** Record excerpts **
= = = = =

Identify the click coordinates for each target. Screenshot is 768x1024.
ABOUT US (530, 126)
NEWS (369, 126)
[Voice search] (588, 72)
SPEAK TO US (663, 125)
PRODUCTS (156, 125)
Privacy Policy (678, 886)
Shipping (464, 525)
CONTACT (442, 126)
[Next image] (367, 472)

= = = = =

** Task directions **
Make a verbatim copy of each record.

** Result **
Identify the click coordinates for each target. Screenshot is 768x1024.
ABOUT US (530, 126)
NEWS (369, 126)
[Voice search] (588, 72)
SPEAK TO US (663, 125)
PRODUCTS (156, 125)
Privacy Policy (678, 886)
Shipping (464, 525)
CONTACT (442, 126)
[Next image] (367, 472)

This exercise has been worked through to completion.